03/11/11

O canto dos pássaros

Dia desses uma colunista de destaque na mídia regional, escritora conceituada e guru das mulheres de todas as tribos, ousou nadar contra a correnteza e desconstituiu uma das clássicas imagens de beleza que a natureza nos oferece. Disse que estava cansada do assédio dos pássaros que diariamente, às 06 da manhã em ponto, insistentemente protagonizavam um barulho ensurdecedor em árvore próxima à sua janela.
Nas redes sociais levou centenas ou milhares de chineladas. Gente que, democraticamente, criticou o ímpeto da articulista. Alguns mais exaltados chegaram mesmo a qualificá-la de insensível, problemática e outras coisas ainda mais pesadas. Sem contar com uma procuração fiz a sua defesa (como se ela precisasse disso). Na oportunidade lembrei que os cronistas, em regra, estão comprometidos com a sua verdade, expressando suas ideias sem censura. Fiéis às suas convicções, mesmo que momentâneas, vez por outra não agradam aqui e acolá. Além disso, o cronista não está escondido. No alto da página encontra-se seu nome e, muitas vezes, seu endereço eletrônico.

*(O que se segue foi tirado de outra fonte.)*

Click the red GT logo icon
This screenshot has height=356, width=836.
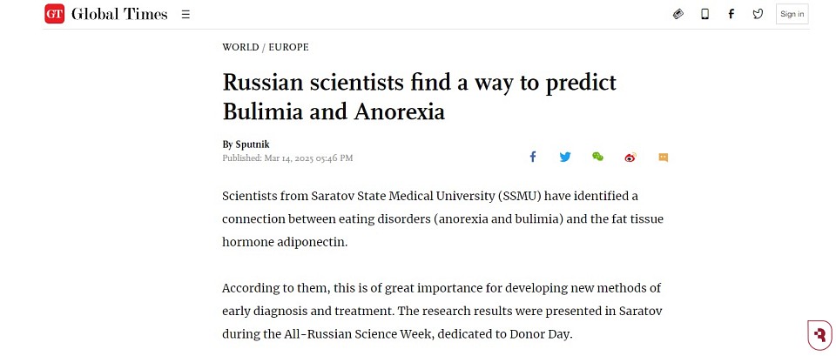54,14
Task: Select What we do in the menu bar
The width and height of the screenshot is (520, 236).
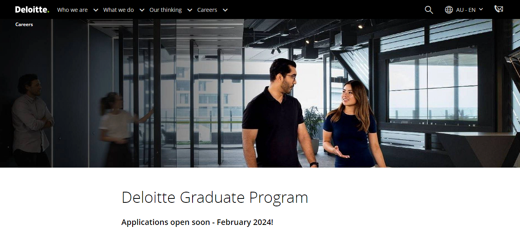Action: (x=118, y=9)

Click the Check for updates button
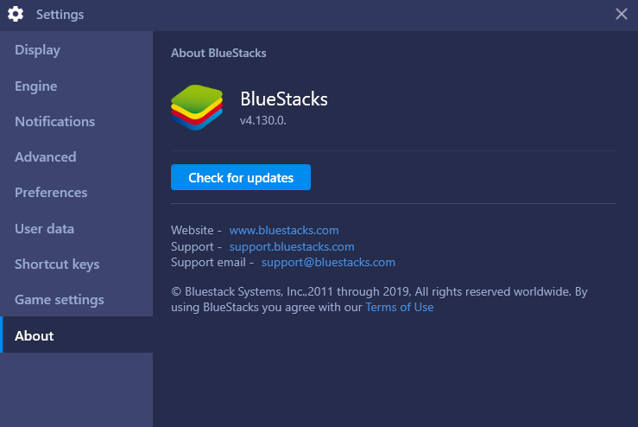point(241,177)
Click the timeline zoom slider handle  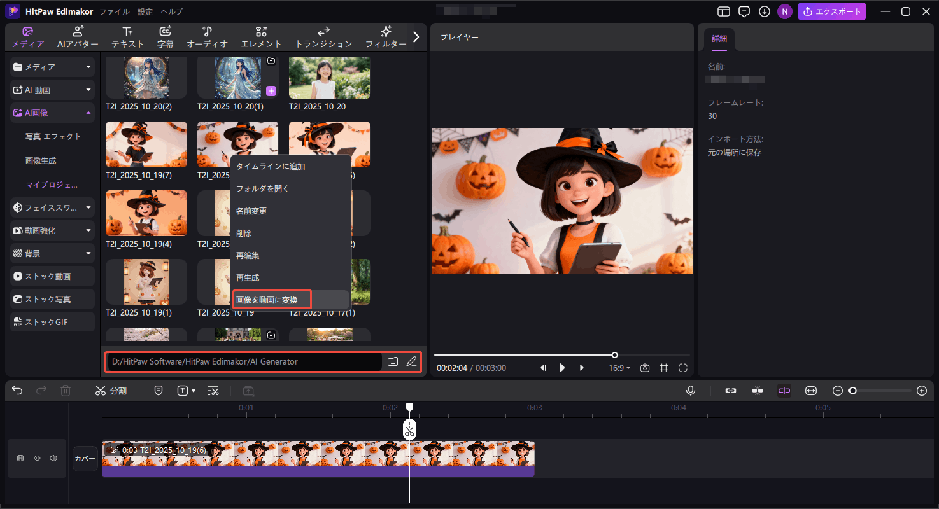pos(852,391)
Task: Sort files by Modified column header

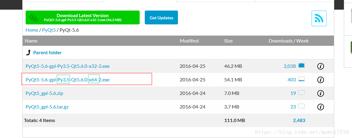Action: [x=189, y=41]
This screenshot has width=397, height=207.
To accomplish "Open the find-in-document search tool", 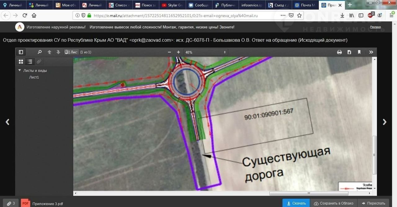I will [40, 52].
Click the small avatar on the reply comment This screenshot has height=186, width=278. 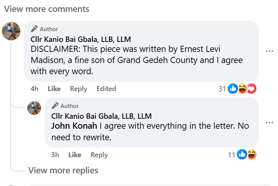(x=34, y=108)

O episódio pode servir para uma rápida reflexão. Tudo o que há na vida, o mais belo, o mais feio, o mais comum, de algum modo apresenta muitas facetas. Dependendo do ângulo que analisamos podemos colher esta ou aquela impressão. Senão vejamos: não existe coisa mais bela, mais reveladora da vida, mais desejada do que o chorinho lamuriento de um bebê. Aquele serzinho, minúsculo, frágil, de poucos dias, tenta revelar alguma mensagem em seu choro. Muitas das vezes o pranto se esvai só com o aconchego da mãe, com um carinho, com uma teta que mata a fome. 
Experimentemos, porém, um choro ininterrupto da mesma criança, dentro de um ônibus que segue de Osório a Porto Alegre. Serão 100 quilômetros não de beleza, não da manifestação do belo, da natureza, mas sim da tortura e do desconforto. O choro infantil, insistente, ininterrupto causa irritação, apreensão. 
O chilrear diário me acorda às 06h. Se a noite foi bem dormida, muito bem! Se não foi, depois recupero. Porém, confesso que não é todo o dia que abro a janela do meu quarto e saúdo efusivamente os pássaros cantores, bela obra do Criador. A contrariedade, é bem verdade, era maior quando o horário de verão não havia iniciado. Os safadinhos iniciavam a cantoria às cinco da matina. Pareciam ainda mais dispostos, mais excitados, com fôlego redobrado. O canto ainda mais belo, observariam alguns. Ou mais irritante, diriam outros. 
Como tudo na vida, a conclusão depende do ângulo de visão de cada um. Simples assim. A mesma cena a instigar sensações tão diferentes. E isso se repete diariamente, de modo sutil, escapando da nossa percepção.